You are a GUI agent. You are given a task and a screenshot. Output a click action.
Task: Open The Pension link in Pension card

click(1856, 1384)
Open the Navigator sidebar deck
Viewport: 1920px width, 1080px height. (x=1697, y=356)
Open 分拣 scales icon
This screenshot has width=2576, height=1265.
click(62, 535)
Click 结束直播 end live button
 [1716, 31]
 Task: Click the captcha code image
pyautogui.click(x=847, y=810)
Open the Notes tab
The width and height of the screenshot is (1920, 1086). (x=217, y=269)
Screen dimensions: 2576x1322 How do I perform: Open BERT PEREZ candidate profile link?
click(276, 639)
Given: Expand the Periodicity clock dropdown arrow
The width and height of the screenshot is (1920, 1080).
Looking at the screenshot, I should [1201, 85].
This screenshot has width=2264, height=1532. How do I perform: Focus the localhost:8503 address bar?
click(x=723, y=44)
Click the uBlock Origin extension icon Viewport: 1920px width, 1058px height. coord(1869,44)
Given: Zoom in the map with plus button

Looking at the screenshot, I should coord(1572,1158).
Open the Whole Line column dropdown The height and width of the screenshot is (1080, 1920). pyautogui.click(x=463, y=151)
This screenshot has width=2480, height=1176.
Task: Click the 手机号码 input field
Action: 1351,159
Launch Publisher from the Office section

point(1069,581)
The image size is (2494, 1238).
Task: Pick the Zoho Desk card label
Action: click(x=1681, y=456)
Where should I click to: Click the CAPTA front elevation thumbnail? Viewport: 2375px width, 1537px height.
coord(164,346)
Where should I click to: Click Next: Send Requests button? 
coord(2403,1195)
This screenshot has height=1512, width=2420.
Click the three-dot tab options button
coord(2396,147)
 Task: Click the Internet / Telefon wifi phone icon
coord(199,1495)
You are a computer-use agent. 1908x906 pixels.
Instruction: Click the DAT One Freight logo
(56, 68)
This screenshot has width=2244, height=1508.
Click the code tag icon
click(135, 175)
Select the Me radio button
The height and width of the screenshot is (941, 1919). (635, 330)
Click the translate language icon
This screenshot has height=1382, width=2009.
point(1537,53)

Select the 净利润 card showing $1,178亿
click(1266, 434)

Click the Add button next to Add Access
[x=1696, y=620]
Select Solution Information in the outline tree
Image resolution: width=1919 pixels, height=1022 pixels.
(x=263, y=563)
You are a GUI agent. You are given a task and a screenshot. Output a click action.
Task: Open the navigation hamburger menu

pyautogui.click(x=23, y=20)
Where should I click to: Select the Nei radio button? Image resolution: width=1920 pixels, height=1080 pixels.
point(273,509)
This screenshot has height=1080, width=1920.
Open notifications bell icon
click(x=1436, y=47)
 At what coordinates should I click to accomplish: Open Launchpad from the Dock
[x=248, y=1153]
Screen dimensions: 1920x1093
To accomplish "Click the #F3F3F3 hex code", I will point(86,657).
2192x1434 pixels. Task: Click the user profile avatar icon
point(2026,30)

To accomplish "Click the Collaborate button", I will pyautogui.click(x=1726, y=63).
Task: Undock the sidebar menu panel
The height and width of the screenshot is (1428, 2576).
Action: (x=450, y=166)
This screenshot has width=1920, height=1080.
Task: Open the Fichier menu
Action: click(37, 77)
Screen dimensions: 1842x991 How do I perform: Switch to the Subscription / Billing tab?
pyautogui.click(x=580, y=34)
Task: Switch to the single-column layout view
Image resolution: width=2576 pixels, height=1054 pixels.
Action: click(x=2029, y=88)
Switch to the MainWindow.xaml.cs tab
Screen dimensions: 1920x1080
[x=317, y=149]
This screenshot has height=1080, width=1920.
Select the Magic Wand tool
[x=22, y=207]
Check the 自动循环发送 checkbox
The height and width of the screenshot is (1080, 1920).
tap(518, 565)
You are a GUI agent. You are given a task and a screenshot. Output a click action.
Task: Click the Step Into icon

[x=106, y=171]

■ ■ ■ ■ ■

WORK REQUIRED: All of the data above should be reproduced exactly, with nothing missing.

RESULT FOR THIS EXERCISE:
You are a GUI agent. You are given a task and a screenshot. Output a click action.
Task: Open The Pension link in Pension card

click(1856, 1384)
Open the Navigator sidebar deck
Viewport: 1920px width, 1080px height. (x=1697, y=356)
Open 分拣 scales icon
This screenshot has width=2576, height=1265.
click(62, 535)
Click 结束直播 end live button
 [1716, 31]
 Task: Click the captcha code image
pyautogui.click(x=847, y=810)
Open the Notes tab
The width and height of the screenshot is (1920, 1086). (x=217, y=269)
Screen dimensions: 2576x1322 How do I perform: Open BERT PEREZ candidate profile link?
click(276, 639)
Given: Expand the Periodicity clock dropdown arrow
The width and height of the screenshot is (1920, 1080).
Looking at the screenshot, I should [1201, 85].
This screenshot has width=2264, height=1532. How do I perform: Focus the localhost:8503 address bar?
click(x=723, y=44)
Click the uBlock Origin extension icon Viewport: 1920px width, 1058px height. coord(1869,44)
Given: Zoom in the map with plus button

Looking at the screenshot, I should coord(1572,1158).
Open the Whole Line column dropdown The height and width of the screenshot is (1080, 1920). pyautogui.click(x=463, y=151)
This screenshot has width=2480, height=1176.
Task: Click the 手机号码 input field
Action: 1351,159
Launch Publisher from the Office section

point(1069,581)
The image size is (2494, 1238).
Task: Pick the Zoho Desk card label
Action: click(x=1681, y=456)
Where should I click to: Click the CAPTA front elevation thumbnail? Viewport: 2375px width, 1537px height.
coord(164,346)
Where should I click to: Click Next: Send Requests button? 
coord(2403,1195)
This screenshot has height=1512, width=2420.
Click the three-dot tab options button
coord(2396,147)
 Task: Click the Internet / Telefon wifi phone icon
coord(199,1495)
You are a computer-use agent. 1908x906 pixels.
Instruction: Click the DAT One Freight logo
(56, 68)
This screenshot has width=2244, height=1508.
Click the code tag icon
click(135, 175)
Select the Me radio button
The height and width of the screenshot is (941, 1919). (635, 330)
Click the translate language icon
This screenshot has height=1382, width=2009.
point(1537,53)

Select the 净利润 card showing $1,178亿
click(1266, 434)

Click the Add button next to Add Access
[x=1696, y=620]
Select Solution Information in the outline tree
Image resolution: width=1919 pixels, height=1022 pixels.
(x=263, y=563)
You are a GUI agent. You are given a task and a screenshot. Output a click action.
Task: Open the navigation hamburger menu

pyautogui.click(x=23, y=20)
Where should I click to: Select the Nei radio button? Image resolution: width=1920 pixels, height=1080 pixels.
point(273,509)
This screenshot has height=1080, width=1920.
Open notifications bell icon
click(x=1436, y=47)
 At what coordinates should I click to accomplish: Open Launchpad from the Dock
[x=248, y=1153]
Screen dimensions: 1920x1093
To accomplish "Click the #F3F3F3 hex code", I will point(86,657).
2192x1434 pixels. Task: Click the user profile avatar icon
point(2026,30)

To accomplish "Click the Collaborate button", I will pyautogui.click(x=1726, y=63).
Task: Undock the sidebar menu panel
The height and width of the screenshot is (1428, 2576).
Action: (x=450, y=166)
This screenshot has width=1920, height=1080.
Task: Open the Fichier menu
Action: click(37, 77)
Screen dimensions: 1842x991 How do I perform: Switch to the Subscription / Billing tab?
pyautogui.click(x=580, y=34)
Task: Switch to the single-column layout view
Image resolution: width=2576 pixels, height=1054 pixels.
Action: click(x=2029, y=88)
Switch to the MainWindow.xaml.cs tab
Screen dimensions: 1920x1080
[x=317, y=149]
This screenshot has height=1080, width=1920.
Select the Magic Wand tool
[x=22, y=207]
Check the 自动循环发送 checkbox
The height and width of the screenshot is (1080, 1920).
tap(518, 565)
You are a GUI agent. You are given a task and a screenshot. Output a click action.
Task: Click the Step Into icon

[x=106, y=171]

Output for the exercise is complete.